2020 is not only an election year — it’s also the 100th anniversary of women’s suffrage (the 19th Amendment to the U.S. Constitution was ratified in August, 1920).
But students of history know that that’s not the whole story. While the 19th Amendment officially granted women the right to vote, in practice not all women were welcomed at the polling booths. Further, Black Americans were legally excluded from the polls until the passage of the Voting Rights Act of 1965, though the struggle for full voting rights for all Americans continues to this day.
To honor the struggle for voting rights both past and present, Lilly invites its Young Adult patrons to participate in a contest. Using the template provided, design a button that speaks to any (or all) of the following:
- The history of the struggle for voting rights
- Lack of voting rights for children
- The state of voting rights today
- Encouragement to vote
- The importance of voting
Lilly asks that designs not venture into the question of who or what party to vote for in this or any other election, but to focus on the act of (and struggle for) voting itself. Further, Lilly understands the complexity of encouraging Young Adults, many of whom may not legally vote due to their age, to engage in a contest of this manner.
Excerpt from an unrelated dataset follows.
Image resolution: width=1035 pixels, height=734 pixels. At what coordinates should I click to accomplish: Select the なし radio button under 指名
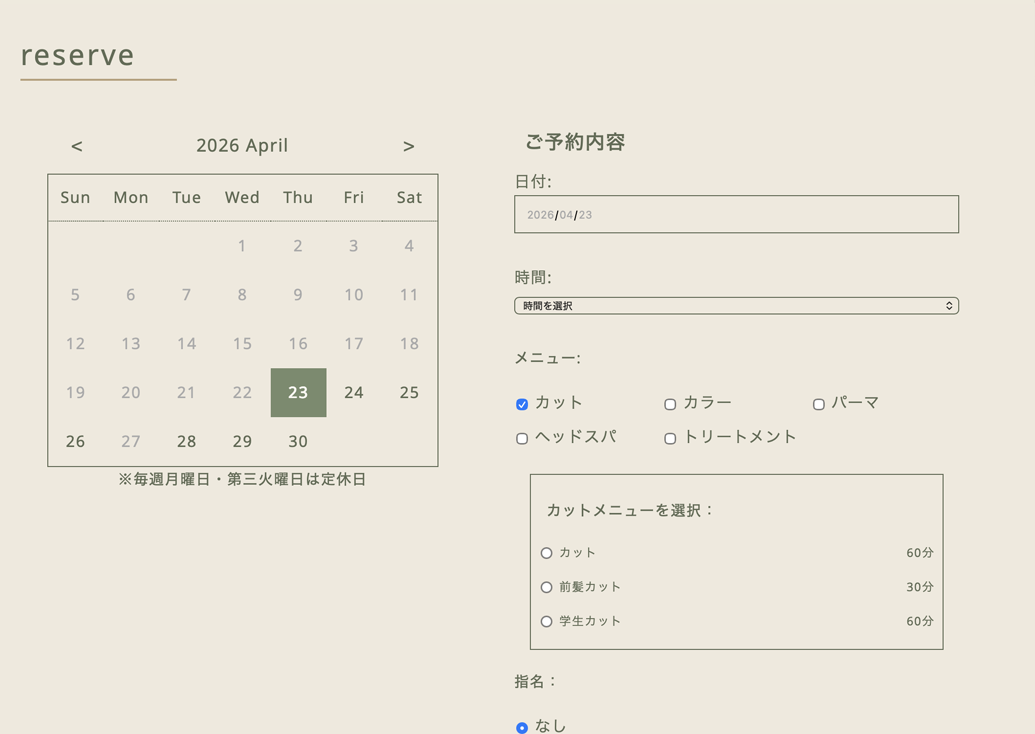click(522, 727)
Button submissions will be voted on by Lilly patrons. Three winners will be chosen, and their buttons will go into very limited production (all three winners will receive several copies of their button for posterity and handing out to family and friends). The grand prize winner (the design that received the most votes) will also receive a copy of the book One Person, No Vote by Carol Anderson.
Design entries are due to YA librarian Alison Baitz (firstname.lastname@example.org) by October 20th. Entrants may email scans or photographs of their entries; they may also arrange with Lilly to drop off their entries. With your entry, please include your full name, your age (to confirm eligibility) and contact information. Please, only one entry per person.
To print the entry form at home, save this file [PDF].
There will also be copies of the entry form available outside the library any time the library is typically open (see the homepage for hours.)